* _Trecho fornecido_
A Grécia evoluiu por volta dos anos 600 a 300aC, quando sua cultura foi absorvida pela civilização helenística, que se expandia também pelo Oriente Próximo. A civilização helenística perdurou até inícios da era Cristã, dando lugar à cultura Romana, que sobreviveu até o século V de nossa era, quando sucumbiu, finalmente, ao poder dos povos germânicos.

Os autores modernos atribuem a essas culturas (grega e romana) duas características fundamentais: secularismo e liberdade. A religião, para eles, não mais absorveria todos os interesses do homem, como na Antiguidade, e os ideais libertários se contrapunham aos velhos despotismos orientais Seria este o grande legado da antiguidade clássica ao mundo ocidental.

Foustel de Coulanges, ao contrário dos pensadores modernos, estuda as civilizações clássicas exatamente pelo seu aspecto religioso.

AS CRENÇAS

A alma não passava a viver num mundo diferente, mas continuava unida ao corpo. Os rituais revelavam isto, como ainda hoje vemos nas expressões “ que a terra te seja leve”, ou em epitáfios como “ aqui jaz”, que a tradição trouxe até nós. A certeza de que no túmulo havia alguém era tanta que lá se colocavam vinhos, vasos, armas, vestidos, cavalos, escravos degolados até, para lhes prestar serviços. Dessa crença primitiva teria surgido a necessidade do sepultamento, para que a alma não ficasse por aí, errante, infeliz… Usavam-se, então, os ritos tradicionais, que eram formas de cerimônias fúnebres.

CULTO DOS MORTOS E DO FOGO

Alimentar os mortos era um cuidado obrigatório. Era a religião da morte que predominava, com seus ritos, até o advento do Cristianismo. Os mortos eram deuses: bons ou maus, mas sempre deuses. Seus templos eram seus túmulos. O culto dos mortos foi talvez o mais antigo de que se tem notícia e, provavelmente, nele se encontre o sentimento religioso dos homens.

Assim também era obrigação sagrada manter aceso o fogo em seus altares.

O fogo era o seu deus doméstico: protetor, belo, forte e puro. O fogo foi também deificado entre os povos orientais. O culto do fogo sagrado remonta aos árias, quando não havia sequer gregos, romanos ou hindus. Chegou mesmo a confundir-se com o culto dos mortos, a ponto de não se diferenciarem, nos mistérios de além-túmulo, os deuses lares, penates e Vesta.

A RELIGIÃO DOMÉSTICA

Não conhecendo o Deus universal, eles cultuavam o deus familiar, numa religião estritamente doméstica. O culto dos mortos era o culto dos antepassados, feitos por seus descendentes. Eram os deuses manes. Não se cultuavam os manes de outras famílias. Cada uma tinha seu túmulo exclusivo, onde perpetuavam a presença de seu ente querido. No túmulo e no fogo estavam os seus deuses escondidos.

* _Material fornecido_
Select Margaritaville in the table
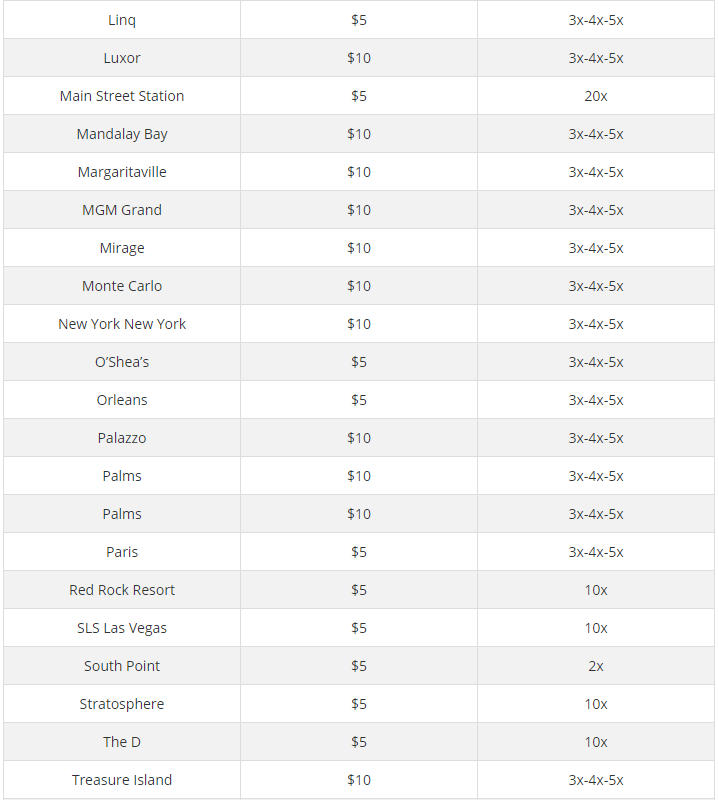 tap(122, 172)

* _Instrução_
Segundo o trecho sobre a religião na Antiguidade clássica, quais são as duas características fundamentais que os autores modernos atribuem às culturas grega e romana? O material constitui um conjunto à parte, independente do trecho.

* _Resposta correta_
Secularismo e liberdade.